Quoted text
Network monitoring tools had conventionally been used to create a record of network traffic to facilitate fault analysis and/or fault isolation when a problem was detected or suspected. These monitoring tools had also conventionally been used to characterize traffic flow through the network to facilitate network modeling and simulation. As the need for rapid response and maximum ‘up-time’ has increased, these tools are being used to monitor network traffic in a more active manner, to potentially recognize problems as they are developing, before they lead to outages or other failures.
Although the available tools are effective for recording information related to each monitored message, the sheer volume of messages over a monitored channel reduces the tool's effectiveness for on-line, or real-time, analysis. U.S. patent applications 2004/0093413, 2004/0098611, and 2004/0133733 filed 13 May 2004, 20 May 2004, and 8 Jul. 2004 for Bean et al. and incorporated by reference herein, disclose techniques for organizing captured network data to facilitate an interactive display of the volume of data communicated through a router over time. Summary information, in the form of histogram data, is stored for each defined time period, with pointers to the detailed message data corresponding to this histogram data. The user is provided options to pan and zoom through this volume data, including the ability to view multiple time lines at different time scales. Because this data is summarized as histogram data, these panning and zooming actions can be performed quickly.
Although the display of the volume of data flowing through a router over time can facilitate an analysis of traffic flow, it does not, per se, facilitate the analysis of traffic patterns, and additional analysis of the underlying detailed data is required to identify the causes of the traffic. That is, in the prior art systems such as taught by Bean et al., there is no distinction among the messages at the summary level, and therefore any analysis that is based on characteristics of the messages requires a subsequent analysis of the underlying detailed data.

Set task
In the passage on network monitoring tools, rewrite the text starting with "Network monitoring tools" and going on through "or other failures.", swapping "outages" for "service interruptions".

Dataset section
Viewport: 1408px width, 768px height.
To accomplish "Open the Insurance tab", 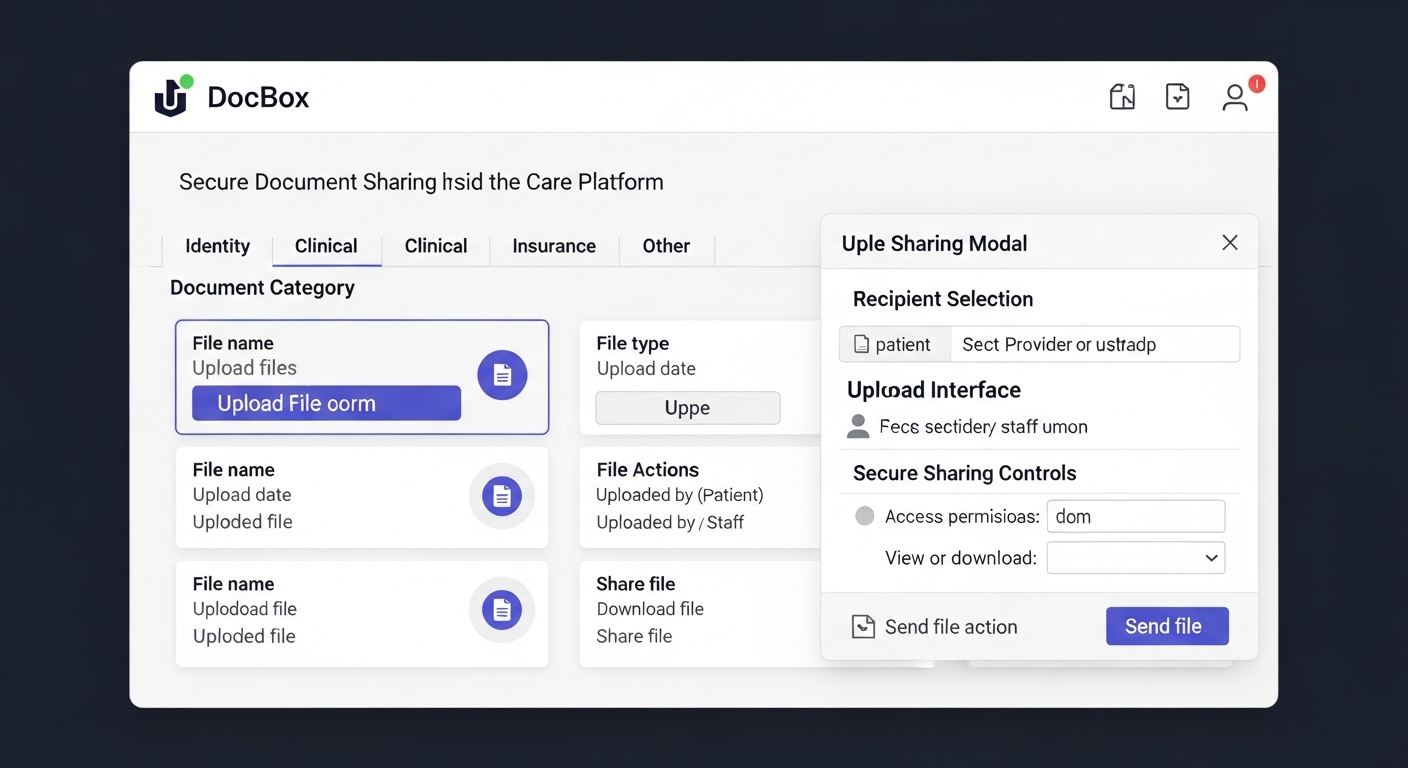I will (554, 246).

Task response
Network monitoring tools had conventionally been used to create a record of network traffic to facilitate fault analysis and/or fault isolation when a problem was detected or suspected. These monitoring tools had also conventionally been used to characterize traffic flow through the network to facilitate network modeling and simulation. As the need for rapid response and maximum ‘up-time’ has increased, these tools are being used to monitor network traffic in a more active manner, to potentially recognize problems as they are developing, before they lead to service interruptions or other failures.